Data Structures Lesson 16

Professor Abdul-Quader

Topological Sorting

HW

  • Build eight element heap in eight comparisons?
    • Hint: tournaments?

Probability

  • Directed graph with \(N\) nodes, labeled \(0, 1, \ldots, N - 1\).
  • Fixed probability \(p\) such that: between any two \(i\), \(j\), the probability of an edge \((i, j)\) is \(p\)>
  • What is the probability that there is a path from \(0\) to \(N - 1\)?

Examples

  • If \(N = 2\), then the probability is just \(p\).
  • If \(N = 3\), the probability is \(p + (1-p)p^2\). (the probability that there is an edge from \(0\) to \(2\), plus the probability that there is no edge from \(0\) to 2, but there is an edge from \(0\) to 1, and an edge from \(1\) to \(2\))
  • If \(N = 4\), the formula gets very complicated, very quickly.

Video

Simulation

Instead of computing this mathematically, let’s try to write a simulation.

  • Implement the hasAPath method.

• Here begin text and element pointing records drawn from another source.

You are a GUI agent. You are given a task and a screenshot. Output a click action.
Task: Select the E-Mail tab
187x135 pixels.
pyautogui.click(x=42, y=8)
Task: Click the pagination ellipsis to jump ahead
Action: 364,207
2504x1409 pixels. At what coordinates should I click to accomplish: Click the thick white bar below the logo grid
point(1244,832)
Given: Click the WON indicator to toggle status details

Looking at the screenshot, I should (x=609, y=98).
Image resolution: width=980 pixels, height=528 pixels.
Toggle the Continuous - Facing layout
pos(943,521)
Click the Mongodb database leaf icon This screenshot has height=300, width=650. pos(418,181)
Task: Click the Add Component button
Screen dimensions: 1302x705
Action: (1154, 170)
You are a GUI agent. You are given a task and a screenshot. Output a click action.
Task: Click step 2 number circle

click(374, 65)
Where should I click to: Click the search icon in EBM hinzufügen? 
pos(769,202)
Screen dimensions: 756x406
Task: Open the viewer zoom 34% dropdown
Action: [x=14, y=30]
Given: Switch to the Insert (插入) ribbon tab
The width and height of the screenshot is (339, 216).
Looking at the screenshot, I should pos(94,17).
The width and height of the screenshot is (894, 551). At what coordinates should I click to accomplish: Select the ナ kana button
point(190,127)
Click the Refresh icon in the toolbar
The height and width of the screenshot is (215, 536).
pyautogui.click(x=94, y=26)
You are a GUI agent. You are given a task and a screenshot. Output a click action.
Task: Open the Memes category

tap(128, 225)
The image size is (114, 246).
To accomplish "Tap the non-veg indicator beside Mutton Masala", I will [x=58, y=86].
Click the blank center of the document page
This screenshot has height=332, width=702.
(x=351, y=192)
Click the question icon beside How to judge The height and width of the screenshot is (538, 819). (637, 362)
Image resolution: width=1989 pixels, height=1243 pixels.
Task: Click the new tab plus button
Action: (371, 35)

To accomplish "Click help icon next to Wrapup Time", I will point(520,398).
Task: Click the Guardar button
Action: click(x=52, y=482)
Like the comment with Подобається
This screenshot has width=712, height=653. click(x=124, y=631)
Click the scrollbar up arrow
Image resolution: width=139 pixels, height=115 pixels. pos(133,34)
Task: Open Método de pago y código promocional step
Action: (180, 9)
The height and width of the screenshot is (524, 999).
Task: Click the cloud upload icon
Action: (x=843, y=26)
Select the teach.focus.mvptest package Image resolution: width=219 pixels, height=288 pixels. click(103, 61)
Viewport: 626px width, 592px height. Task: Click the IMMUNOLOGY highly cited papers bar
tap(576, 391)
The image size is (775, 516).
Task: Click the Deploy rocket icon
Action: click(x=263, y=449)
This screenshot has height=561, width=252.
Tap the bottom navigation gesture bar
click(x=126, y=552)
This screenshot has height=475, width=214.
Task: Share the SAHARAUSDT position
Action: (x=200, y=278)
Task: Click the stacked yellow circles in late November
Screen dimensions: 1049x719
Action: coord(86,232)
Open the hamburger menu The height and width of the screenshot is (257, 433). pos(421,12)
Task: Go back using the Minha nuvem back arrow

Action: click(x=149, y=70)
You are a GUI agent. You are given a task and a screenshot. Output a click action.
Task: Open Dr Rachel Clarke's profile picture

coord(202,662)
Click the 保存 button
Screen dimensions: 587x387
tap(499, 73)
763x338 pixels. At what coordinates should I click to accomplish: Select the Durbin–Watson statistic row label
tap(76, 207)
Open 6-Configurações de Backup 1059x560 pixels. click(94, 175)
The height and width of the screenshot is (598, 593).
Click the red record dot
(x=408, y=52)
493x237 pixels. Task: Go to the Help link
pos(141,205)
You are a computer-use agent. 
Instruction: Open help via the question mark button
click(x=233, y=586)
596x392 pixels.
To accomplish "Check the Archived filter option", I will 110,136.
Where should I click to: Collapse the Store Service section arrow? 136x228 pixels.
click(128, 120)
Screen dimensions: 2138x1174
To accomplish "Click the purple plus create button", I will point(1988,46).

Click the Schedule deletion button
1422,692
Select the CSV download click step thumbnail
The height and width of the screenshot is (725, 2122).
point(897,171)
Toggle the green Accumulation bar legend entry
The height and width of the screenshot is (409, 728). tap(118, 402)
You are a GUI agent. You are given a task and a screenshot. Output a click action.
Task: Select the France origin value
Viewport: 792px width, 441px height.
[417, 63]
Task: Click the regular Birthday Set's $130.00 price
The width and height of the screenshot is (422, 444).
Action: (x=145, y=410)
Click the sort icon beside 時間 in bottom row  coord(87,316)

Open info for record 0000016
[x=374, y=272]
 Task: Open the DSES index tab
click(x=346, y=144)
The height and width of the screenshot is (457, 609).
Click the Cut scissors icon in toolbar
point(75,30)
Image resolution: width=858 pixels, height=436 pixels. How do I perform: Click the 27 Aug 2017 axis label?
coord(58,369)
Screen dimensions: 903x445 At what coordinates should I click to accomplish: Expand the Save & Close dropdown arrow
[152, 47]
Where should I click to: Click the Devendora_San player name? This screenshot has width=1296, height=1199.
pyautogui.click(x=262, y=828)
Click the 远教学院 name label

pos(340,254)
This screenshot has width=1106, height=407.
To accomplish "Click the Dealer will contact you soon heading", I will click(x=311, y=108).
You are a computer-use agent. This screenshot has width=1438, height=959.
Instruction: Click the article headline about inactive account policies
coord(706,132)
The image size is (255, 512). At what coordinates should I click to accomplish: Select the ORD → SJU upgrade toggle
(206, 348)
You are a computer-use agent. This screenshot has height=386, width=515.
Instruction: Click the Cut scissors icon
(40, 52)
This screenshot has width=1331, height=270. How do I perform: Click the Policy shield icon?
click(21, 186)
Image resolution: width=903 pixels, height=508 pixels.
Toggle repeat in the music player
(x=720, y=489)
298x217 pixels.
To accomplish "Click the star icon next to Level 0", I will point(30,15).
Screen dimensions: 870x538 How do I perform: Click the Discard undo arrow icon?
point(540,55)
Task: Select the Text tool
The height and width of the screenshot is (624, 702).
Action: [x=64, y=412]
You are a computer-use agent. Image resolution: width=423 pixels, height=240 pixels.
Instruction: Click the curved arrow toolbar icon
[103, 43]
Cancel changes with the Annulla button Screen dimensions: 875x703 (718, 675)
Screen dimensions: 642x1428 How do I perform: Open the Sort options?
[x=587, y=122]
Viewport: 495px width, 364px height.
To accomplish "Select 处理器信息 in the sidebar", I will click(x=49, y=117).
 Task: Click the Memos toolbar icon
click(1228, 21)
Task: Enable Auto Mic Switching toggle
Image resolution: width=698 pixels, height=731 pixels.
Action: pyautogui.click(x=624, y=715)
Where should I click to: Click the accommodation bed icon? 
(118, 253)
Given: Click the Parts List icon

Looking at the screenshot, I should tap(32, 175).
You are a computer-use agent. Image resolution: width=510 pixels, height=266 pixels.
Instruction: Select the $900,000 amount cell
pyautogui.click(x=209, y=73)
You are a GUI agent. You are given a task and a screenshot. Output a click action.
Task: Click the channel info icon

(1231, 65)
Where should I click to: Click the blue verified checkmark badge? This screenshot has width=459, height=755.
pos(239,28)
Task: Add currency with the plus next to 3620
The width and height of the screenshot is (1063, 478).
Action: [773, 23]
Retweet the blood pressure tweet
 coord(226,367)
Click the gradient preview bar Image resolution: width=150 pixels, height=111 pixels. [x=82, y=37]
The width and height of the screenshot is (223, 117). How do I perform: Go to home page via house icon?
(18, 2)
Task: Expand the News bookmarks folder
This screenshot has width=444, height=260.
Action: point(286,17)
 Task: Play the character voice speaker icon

Starter code
  • Play around with different values of \(p\) and \(size\).
  • Check if your implementation works correctly by calling printGraph (and checking by hand if there is a path).

Simulation

  • Implement the simulate method and play around with \(size\) and \(prob\):
  • If \(p = 0.5\), for what values of \(size\) will the probability of a path be at least \(90\%\)?
  • If \(p = 0.25\), same question.
  • If \(p = 0.001\), for what values of \(size\) will the probability of a path be at least \(50\%\)?

Dependencies

Need to take many courses. Some courses have others as prerequisites. Suppose we can only take one per semester. What would be a valid order that we can take the courses in?

Example

  • MATH 1202
  • MATH 2010
  • MATH 3007: prerequisite MATH 1202
  • MATH 4010: prerequisites MATH 1202, MATH 2010
  • MATH 4020: prerequisites MATH 4010, MATH 3007
  • MATH 4040: prerequisites MATH 1202, MATH 2010
  • MATH 4060: prerequisite MATH 3007

Topological Sort

More general problem: given a directed graph, a topological sort is an ordering of all the vertices \(v_1, v_2, \ldots, v_n\) such that if there is an edge from \(v_i\) to \(v_j\), then \(i < j\).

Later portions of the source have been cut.